-- PROBLEM TO WORK ON --
For the string "computer", report how many lines in the records below contain it, and nothing more.

-- TASK DATA --
★ ★ ★ ★
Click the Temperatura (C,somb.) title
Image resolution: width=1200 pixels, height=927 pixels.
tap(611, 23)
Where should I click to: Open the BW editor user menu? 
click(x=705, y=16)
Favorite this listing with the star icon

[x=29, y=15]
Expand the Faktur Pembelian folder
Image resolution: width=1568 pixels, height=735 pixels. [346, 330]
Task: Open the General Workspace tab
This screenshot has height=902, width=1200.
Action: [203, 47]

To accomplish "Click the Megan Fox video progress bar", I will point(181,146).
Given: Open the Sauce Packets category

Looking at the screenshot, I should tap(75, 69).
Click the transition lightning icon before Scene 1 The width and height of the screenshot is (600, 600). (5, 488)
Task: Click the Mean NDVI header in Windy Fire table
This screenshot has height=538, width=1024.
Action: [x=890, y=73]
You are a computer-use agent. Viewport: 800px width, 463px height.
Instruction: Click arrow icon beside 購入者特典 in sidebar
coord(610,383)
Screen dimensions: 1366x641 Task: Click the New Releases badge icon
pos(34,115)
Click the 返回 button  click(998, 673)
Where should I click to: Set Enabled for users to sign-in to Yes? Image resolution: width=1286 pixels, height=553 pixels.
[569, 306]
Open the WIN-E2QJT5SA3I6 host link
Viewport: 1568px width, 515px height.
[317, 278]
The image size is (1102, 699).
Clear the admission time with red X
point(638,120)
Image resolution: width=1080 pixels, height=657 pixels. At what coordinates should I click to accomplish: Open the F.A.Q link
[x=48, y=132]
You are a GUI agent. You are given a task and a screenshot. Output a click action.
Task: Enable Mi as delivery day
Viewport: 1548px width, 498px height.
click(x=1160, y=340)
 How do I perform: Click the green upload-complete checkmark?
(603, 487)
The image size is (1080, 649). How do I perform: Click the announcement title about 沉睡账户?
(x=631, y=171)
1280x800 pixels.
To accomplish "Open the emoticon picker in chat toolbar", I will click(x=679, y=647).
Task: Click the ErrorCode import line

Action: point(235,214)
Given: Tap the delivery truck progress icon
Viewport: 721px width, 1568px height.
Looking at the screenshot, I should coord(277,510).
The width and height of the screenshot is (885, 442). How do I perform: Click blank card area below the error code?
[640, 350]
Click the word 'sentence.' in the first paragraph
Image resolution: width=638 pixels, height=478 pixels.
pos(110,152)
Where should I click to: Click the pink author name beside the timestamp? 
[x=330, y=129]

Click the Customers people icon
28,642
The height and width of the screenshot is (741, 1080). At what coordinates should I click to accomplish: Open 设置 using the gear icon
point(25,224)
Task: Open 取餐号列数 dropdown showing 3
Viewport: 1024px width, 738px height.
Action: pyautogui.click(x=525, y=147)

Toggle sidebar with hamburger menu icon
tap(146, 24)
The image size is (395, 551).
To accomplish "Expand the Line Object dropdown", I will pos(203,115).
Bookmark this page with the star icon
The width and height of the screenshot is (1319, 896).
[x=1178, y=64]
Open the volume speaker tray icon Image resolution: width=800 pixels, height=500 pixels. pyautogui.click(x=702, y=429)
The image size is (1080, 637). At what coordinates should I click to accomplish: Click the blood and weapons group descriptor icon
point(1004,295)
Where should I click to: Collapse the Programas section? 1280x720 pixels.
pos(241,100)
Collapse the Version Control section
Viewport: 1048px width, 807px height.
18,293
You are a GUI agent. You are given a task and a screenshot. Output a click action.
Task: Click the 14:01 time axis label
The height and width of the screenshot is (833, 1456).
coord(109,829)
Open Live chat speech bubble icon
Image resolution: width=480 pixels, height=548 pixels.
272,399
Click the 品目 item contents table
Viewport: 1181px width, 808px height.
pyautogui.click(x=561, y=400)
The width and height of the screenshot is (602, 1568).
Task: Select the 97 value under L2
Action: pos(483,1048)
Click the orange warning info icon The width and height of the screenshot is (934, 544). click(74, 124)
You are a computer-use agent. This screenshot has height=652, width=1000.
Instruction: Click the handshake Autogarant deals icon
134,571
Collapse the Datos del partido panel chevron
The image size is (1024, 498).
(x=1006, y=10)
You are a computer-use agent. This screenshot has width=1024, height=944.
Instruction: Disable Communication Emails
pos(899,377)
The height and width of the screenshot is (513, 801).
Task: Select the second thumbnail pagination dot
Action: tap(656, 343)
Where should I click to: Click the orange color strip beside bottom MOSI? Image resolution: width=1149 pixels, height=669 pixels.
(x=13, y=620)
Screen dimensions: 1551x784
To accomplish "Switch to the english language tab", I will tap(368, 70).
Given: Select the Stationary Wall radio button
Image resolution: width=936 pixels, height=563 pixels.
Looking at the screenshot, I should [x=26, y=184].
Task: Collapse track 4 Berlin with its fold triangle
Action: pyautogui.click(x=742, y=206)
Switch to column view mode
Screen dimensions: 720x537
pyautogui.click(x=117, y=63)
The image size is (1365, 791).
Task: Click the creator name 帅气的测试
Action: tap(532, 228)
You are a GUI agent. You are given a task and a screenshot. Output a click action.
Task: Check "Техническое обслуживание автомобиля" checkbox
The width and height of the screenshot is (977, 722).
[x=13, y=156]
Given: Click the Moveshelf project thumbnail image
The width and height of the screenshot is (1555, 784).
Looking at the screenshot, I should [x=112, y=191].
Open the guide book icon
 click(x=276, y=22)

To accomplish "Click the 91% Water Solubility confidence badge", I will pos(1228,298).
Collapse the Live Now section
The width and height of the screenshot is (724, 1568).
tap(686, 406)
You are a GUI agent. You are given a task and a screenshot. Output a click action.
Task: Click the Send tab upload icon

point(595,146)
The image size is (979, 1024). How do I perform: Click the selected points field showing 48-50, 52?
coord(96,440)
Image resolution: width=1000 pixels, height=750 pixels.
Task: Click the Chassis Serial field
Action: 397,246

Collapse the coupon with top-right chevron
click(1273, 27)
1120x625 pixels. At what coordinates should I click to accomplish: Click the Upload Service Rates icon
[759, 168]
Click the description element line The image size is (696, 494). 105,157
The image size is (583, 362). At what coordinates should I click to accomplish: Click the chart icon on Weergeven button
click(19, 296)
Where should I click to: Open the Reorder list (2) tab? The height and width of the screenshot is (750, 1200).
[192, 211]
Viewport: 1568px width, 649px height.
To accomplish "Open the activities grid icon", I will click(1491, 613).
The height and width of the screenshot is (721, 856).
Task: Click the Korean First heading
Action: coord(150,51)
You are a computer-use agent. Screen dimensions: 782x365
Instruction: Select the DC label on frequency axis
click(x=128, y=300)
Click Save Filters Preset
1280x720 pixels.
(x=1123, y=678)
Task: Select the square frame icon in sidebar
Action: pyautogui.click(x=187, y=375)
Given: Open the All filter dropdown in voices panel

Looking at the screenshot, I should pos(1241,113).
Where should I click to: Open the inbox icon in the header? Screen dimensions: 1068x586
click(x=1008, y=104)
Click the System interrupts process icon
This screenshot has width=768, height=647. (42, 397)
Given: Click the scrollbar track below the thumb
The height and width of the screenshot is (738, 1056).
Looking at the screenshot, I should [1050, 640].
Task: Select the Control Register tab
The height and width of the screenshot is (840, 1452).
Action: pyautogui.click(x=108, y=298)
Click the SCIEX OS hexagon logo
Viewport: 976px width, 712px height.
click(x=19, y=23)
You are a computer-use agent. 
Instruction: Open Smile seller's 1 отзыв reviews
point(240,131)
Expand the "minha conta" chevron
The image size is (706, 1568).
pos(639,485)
★ ★ ★ ★
-- EXERCISE SOLUTION --
5